## Selected passage
Segment Open

Yesterday the ECB scolded Spain for being opaque about an issue with such sweeping implications beyond its borders.
“When we are faced with dramatic recapitalization requirements, the reaction of governments is to underestimate the importance of the problem. This is the worst way to do things because in the end everyone ends up doing the right thing, but at the highest possible cost,” ECB governor Mario Draghi said.
He rejected Spanish pleas to inject money into Spanish banks, instead calling for an EU-wide financial agreement still under negotiation.
USB and other financial analysts calculate the Spanish financial sector will need around 50 billion euros to recapitalize. The government believes that stabilizing the banks will buy the country enough time for it austerity measures and economic reforms to begin pulling the economy back up, but some analysts express doubt about that strategy because Spain has not been transparent in the past.
“Spain’s is a piece-meal approach, but it’s failed in the past, and the government is still creating uncertainty over how much money it needs and how it’s going to get it,” said Mr. Ruiz Scholtes.
Spain has not said how it intends to pay for the 24 billion euro recapitalization of Bankia it has already promised, which would cover about half the needs of the financial sector. The government proposed issuing more debt, but the EU and ECB balked at the idea and instead offered to give Spain an extra year to comply with an EU mandate to lower its deficit to 3 percent by 2014, down from a 2012 projection of 5.3 percent in exchange for more tax increases, more austerity and transparency, and more rapid implementation of reforms.
About a quarter of Spain’s bank branches will eventually be closed, and 15 percent of its employees will be laid off, according to a research note from Spanish bank BBVA released yesterday.
Germany and the ECB don’t seem inclined to accept any plan that would involve sharing the pain. Fiscal conservatives want Spain and Italy, the next in line for a systematic crisis, to cut their way out of this crisis.
Spain can hold out from requesting a bailout for some time, but not too much. It has already secured half of its cash requirements for the year and it has enough resources at its disposal to press its case.
“A bailout is not inexorable or unavoidable. The government wants the political convenience of capitalizing their banks at cheaper rates, and that is what is being discussed,” says Ruiz Scholtes.
But the EU is moving slowly on this and any help could be delayed for longer than the Spanish economy can survive. How long that is is anybody’s guess.
Talk of a Greek economic collapse often draws comments that Greece's economy is too peripheral to have huge consequences for the global economy, but the situation is very different when it comes to Spain. A Spanish collapse could be catastrophic. Europe does not have enough money in its bailout fund to rescue Spain if its economy collapses and economists, investors, and governments around the world are throwing out possible economic and political solutions in hopes of averting an unpredictable domino effect.
Germany and others are playing their part by demanding more reforms, “but they are aware they can’t tighten the noose too much or it can strangle Spain,” Ruiz Scholtes says.
Italy yesterday also pressed Germany to speed up negotiations to integrate Europe’s financial systems, creating a united front with Spain. Some financial analysts say that Spain's financial crisis has prompted a debate on an issue that needs to be corrected – the lagging integration of EU economies.
“The encouraging part is the debate how to centralize decisions in some sort of EU banking supervision,” said Luigi Speranza, head of inflation economics in BNP Paribas, a French bank. “Any pool of resources must correspond to an agreement on some integration. You need to establish the rules. We have to find framework for financial support, more fiscal integration possible and acceptable. And the debate is over finding common ground.”

Segment Closed

## Work instruction
Reproduce everything in the passage on Spain's banking crisis from "Yesterday the ECB" down to "still under negotiation.", word for word.

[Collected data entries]
Segment Open

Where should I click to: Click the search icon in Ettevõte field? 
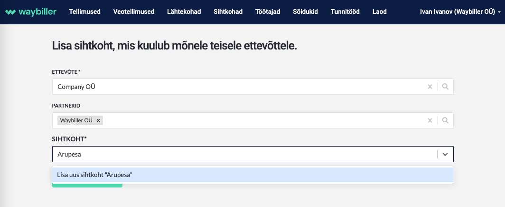445,87
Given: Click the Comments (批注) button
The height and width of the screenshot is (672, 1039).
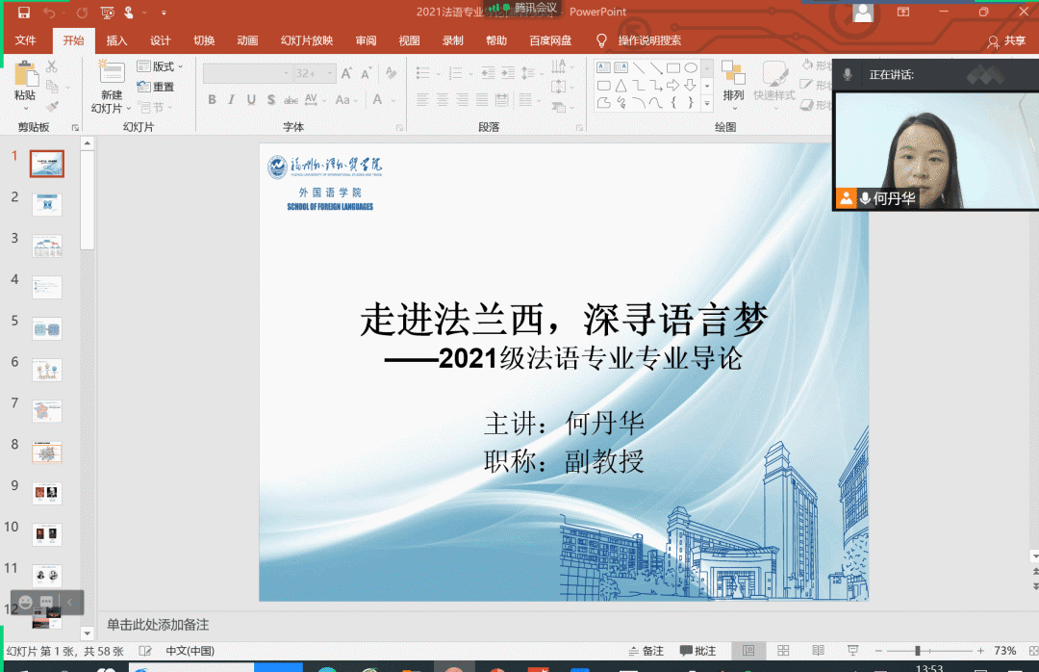Looking at the screenshot, I should (x=698, y=651).
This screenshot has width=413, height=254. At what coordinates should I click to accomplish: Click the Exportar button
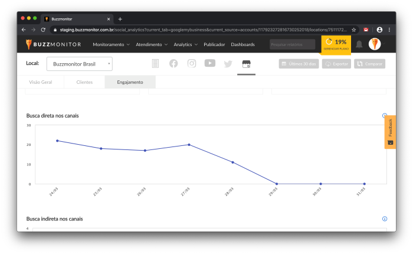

Segment Closed

## Exercise result
Yesterday the ECB scolded Spain for being opaque about an issue with such sweeping implications beyond its borders.
“When we are faced with dramatic recapitalization requirements, the reaction of governments is to underestimate the importance of the problem. This is the worst way to do things because in the end everyone ends up doing the right thing, but at the highest possible cost,” ECB governor Mario Draghi said.
He rejected Spanish pleas to inject money into Spanish banks, instead calling for an EU-wide financial agreement still under negotiation.